Kim and Kwon have published a meta-analysis of 19 published, scientifically sound studies that looked at garlic intake and risk reduction for specific cancers. Based on this analysis, they concluded that there was no credible evidence to link garlic intake with a reduced risk for gastric, breast, lung, and endometrial cancers. They found very limited, but credible, evidence linking garlic intake to a reduced risk for colon, prostate, esophageal, laryngeal, oral, ovarian, and renal cell cancers. According to Colleen Doyle, director of nutrition and physical activity for the American Cancer Society, “The bottom line is, there is certainly not enough evidence for garlic for a health claim for any cancer prevention.” Doyle added, “If you like garlic, great. Roast it, chop it up, sauté it. It’s not going to be harmful to you. … If, down the line, stronger evidence emerges that garlic has an impact on cancer, great. If you like it, eat it.”

Snoek et al. have hypothesized that “knocking down” androgen receptor expression will have a major effect on inhibiting growth of castration-resistant prostate cancer tumors. The term “knock down” is usually associated with a technique used to eliminate (“knock out”) expression of a specific gene but which fails to knock out expression completely. The authors describe a process by which they were able to “knock down” expression of androgen receptor messenger RNA and protein, leading to decreased expression of PSA, reduced activation of the PSA-luciferase reporter, and growth inhibition of C4-2 cells. When this process was tested in mice, serum PSA decreased, and in half of them, there was complete tumor regression and disappearance of serum PSA. This study offers the first direct evidence that “knock down” of androgen receptor expression may offer a viable strategy for treatment of prostate tumors that have progressed to the castration-resistant state.
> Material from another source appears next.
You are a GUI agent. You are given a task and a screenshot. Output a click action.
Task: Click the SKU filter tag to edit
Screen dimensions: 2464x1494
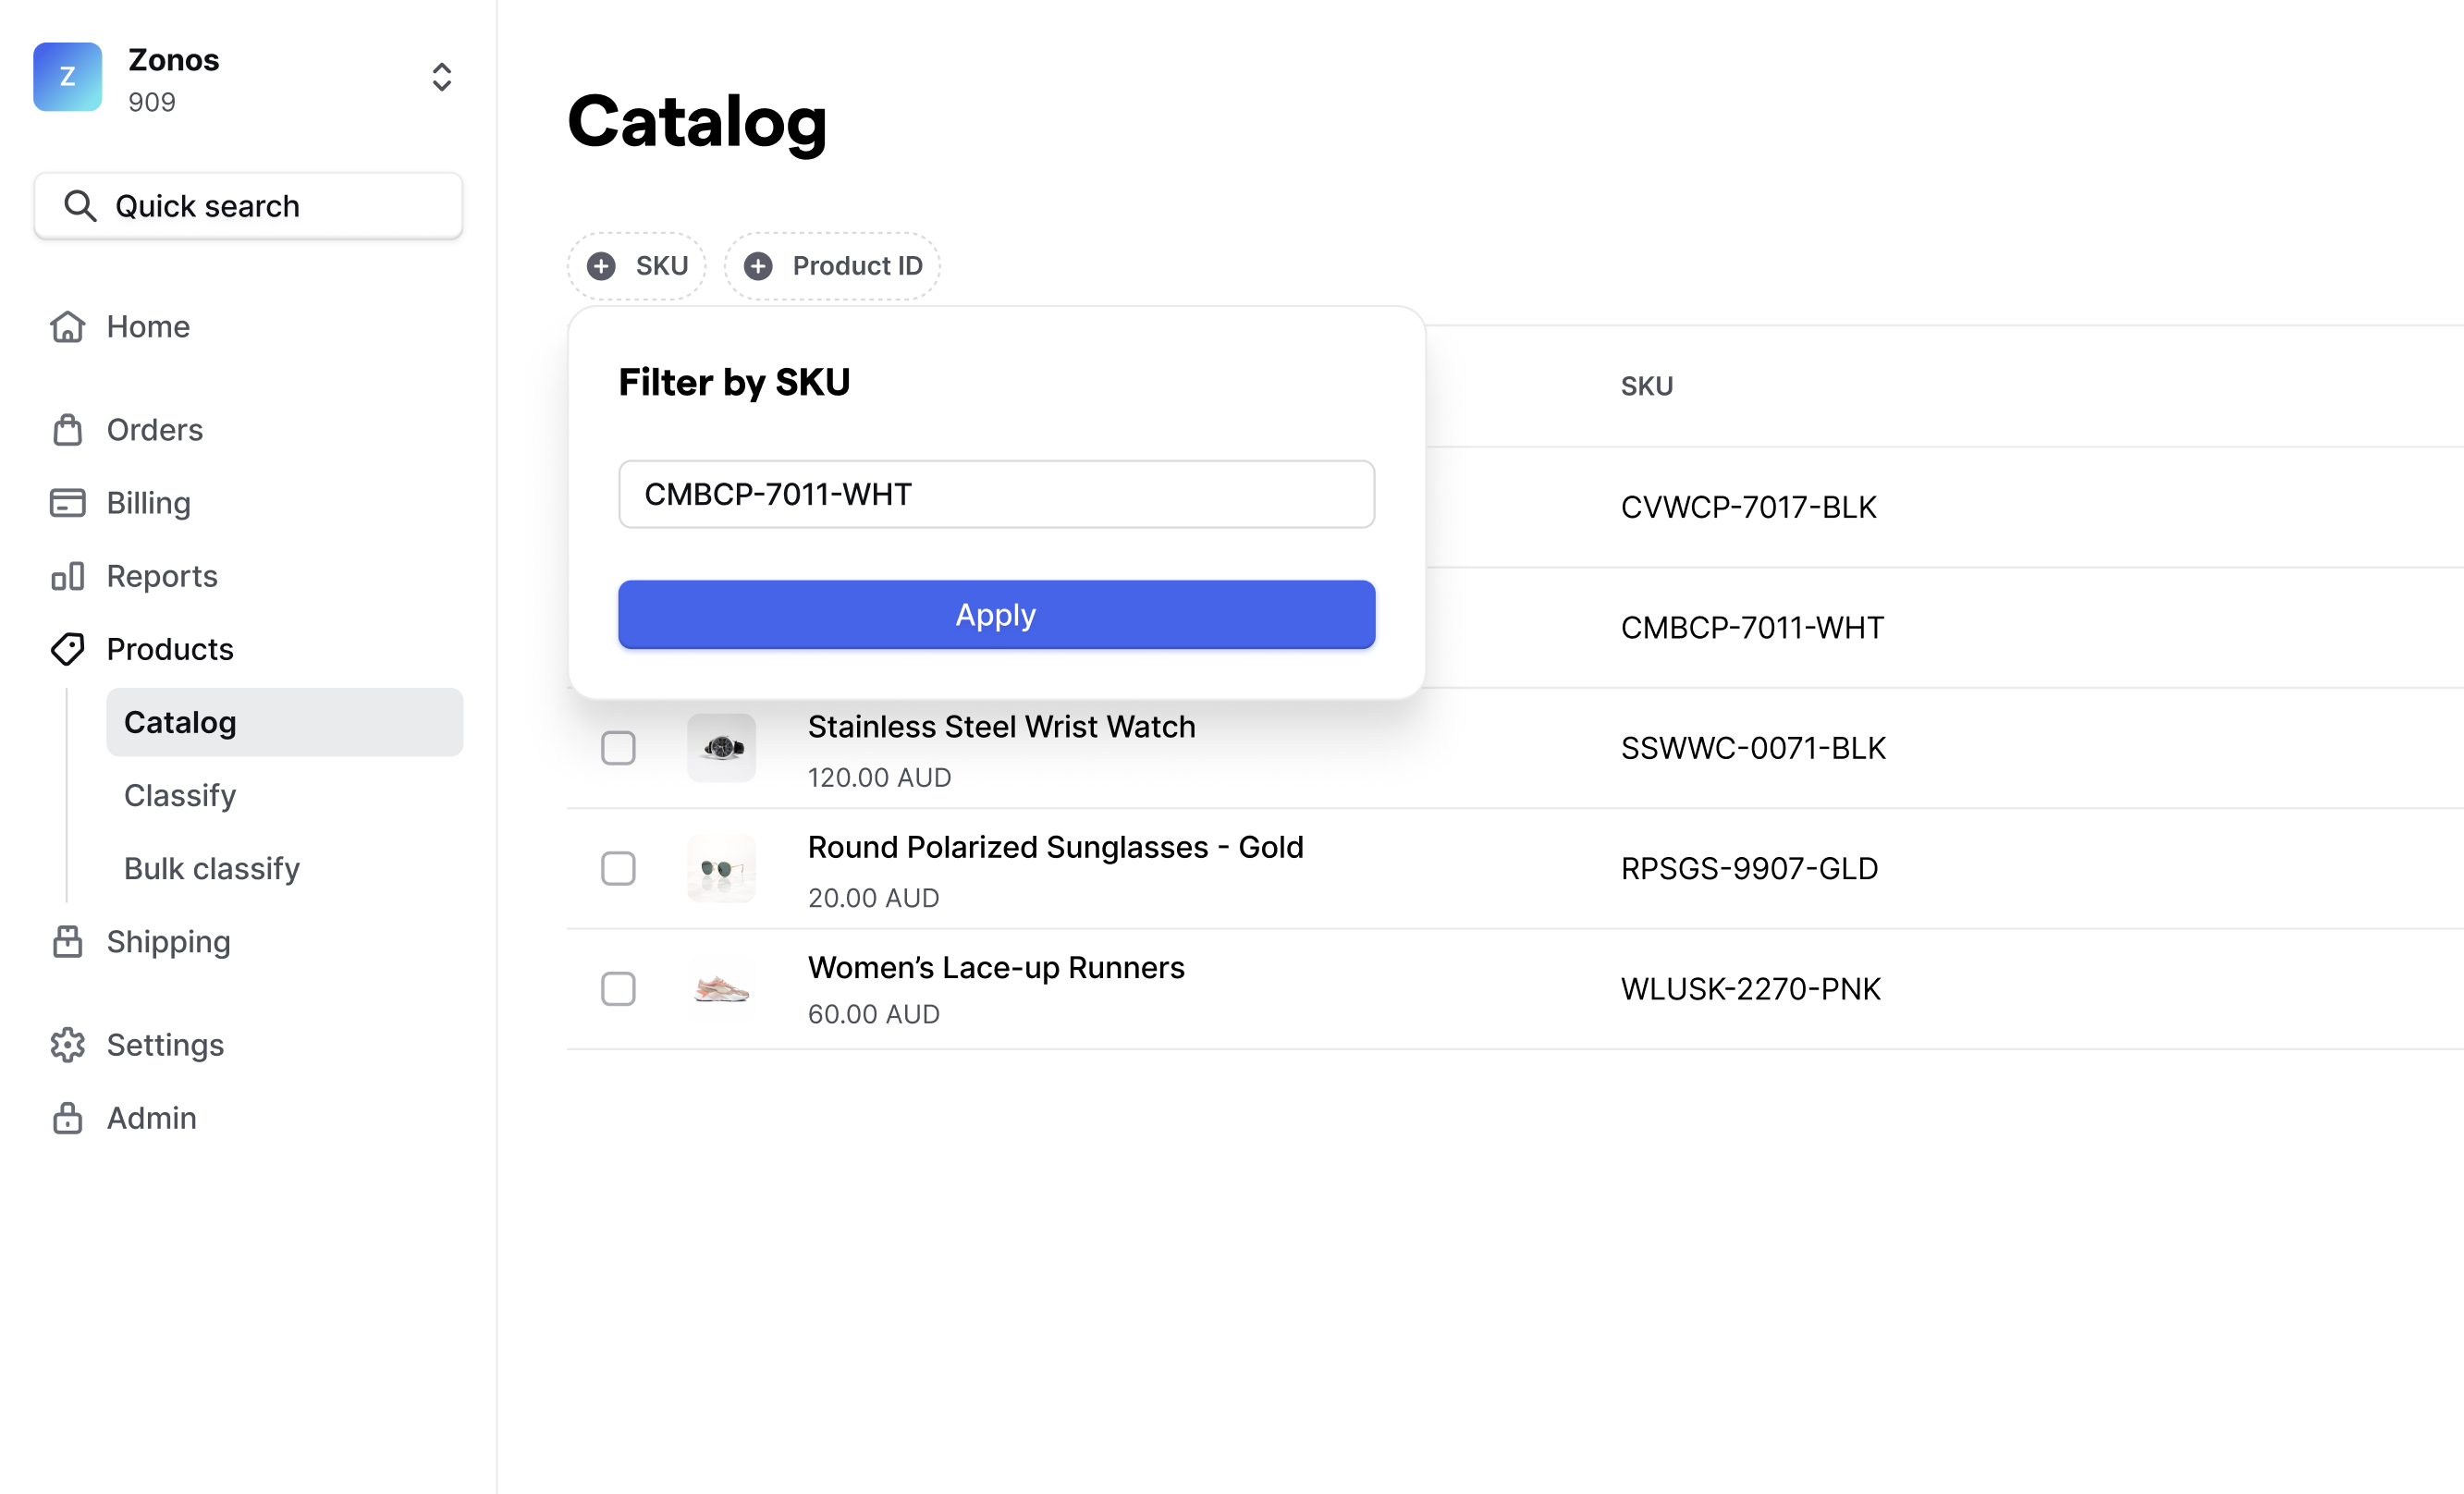click(639, 264)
In another “knock down”-related study, Villar et al. have identified the PCPH protein and mitochondrial PCPH as important participants in the response of prostate cancer cells to certain types of chemotherapy, established a role for functional interactions of PCPH, protein kinase Cα (PKCα), and Bcl-2 in the drug response process, and implied that targeting PCPH expression before, or simultaneously with, chemotherapy may improve the treatment outcome for prostate cancer patients.
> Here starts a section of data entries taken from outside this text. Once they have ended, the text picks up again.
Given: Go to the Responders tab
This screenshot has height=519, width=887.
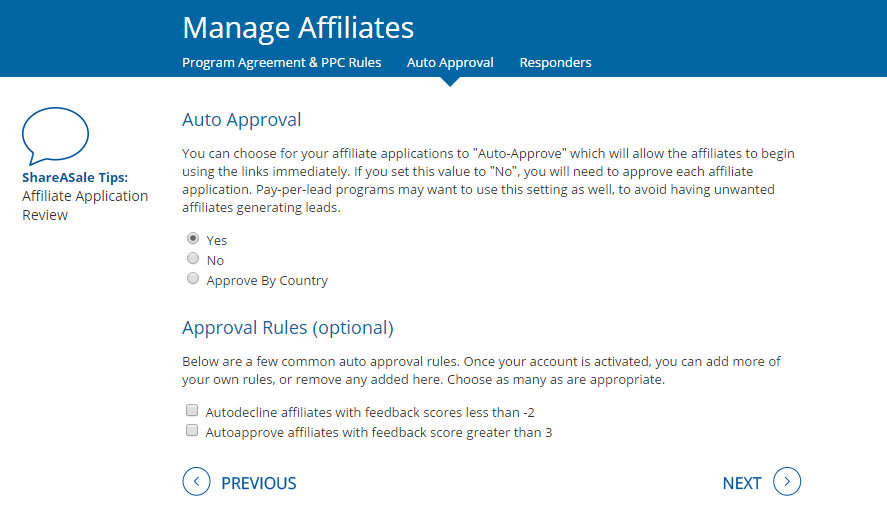Looking at the screenshot, I should 555,62.
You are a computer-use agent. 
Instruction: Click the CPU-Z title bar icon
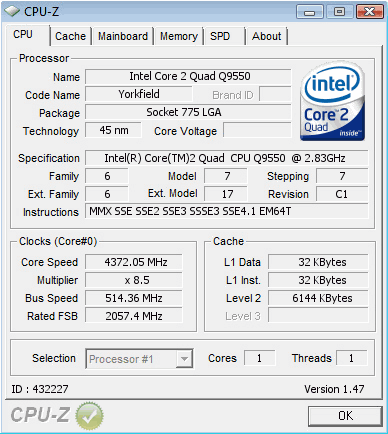pyautogui.click(x=12, y=11)
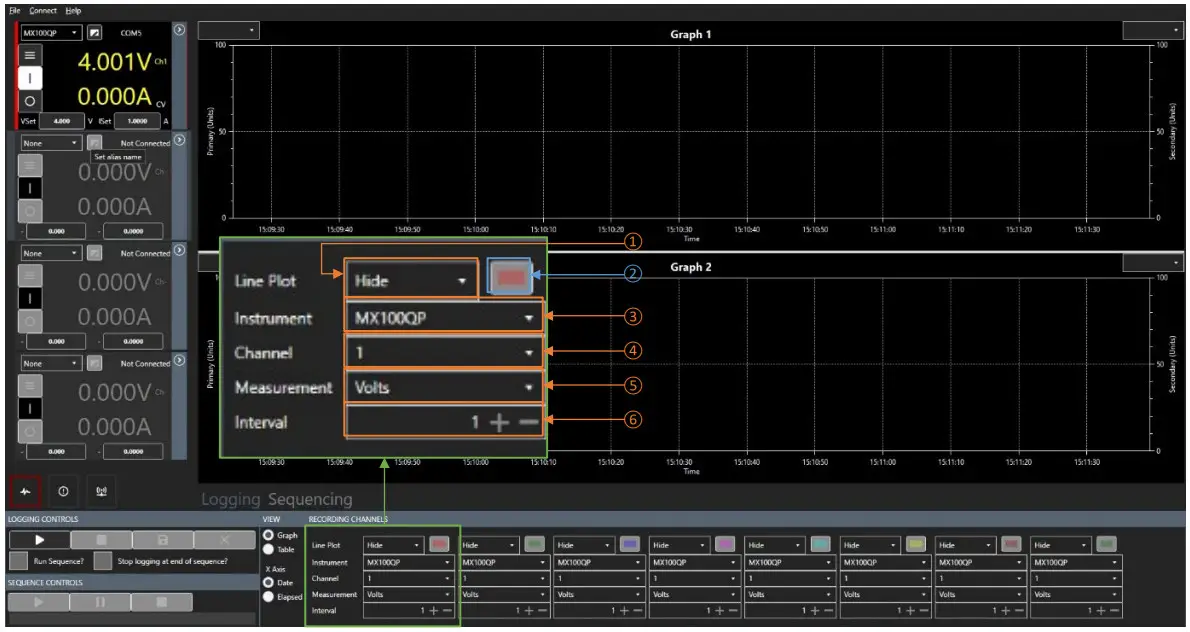The image size is (1190, 632).
Task: Open the MX100QP hamburger menu icon
Action: [30, 55]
Serkin et al. have tried to quantify the impact of a discordant Gleason score (GS) between the value available based on the prostate biopsy tissue and that based on the post-surgical  specimen among men initially diagnosed with Gleason 6 or 7 prostate adenocarcinoma and treated with radical prostatectomy. Their study demonstrated that, among patients with GS 6 on biopsy, 681/1,847 patients (36.86 percent) were upgraded to GS 7 or higher after surgery. Surgical margin, capsular involvement, seminal vesicle, and nodal involvement status were more favorable in patients with concordant biopsy and surgical specimens with GS 6 (P < 0.0001). Patients with smaller prostates were also found to have higher PSA densities and were more likely to be upgraded following surgery. The authors argue the discordance evident in their study has potential clinical significance in predicting oncologic outcomes.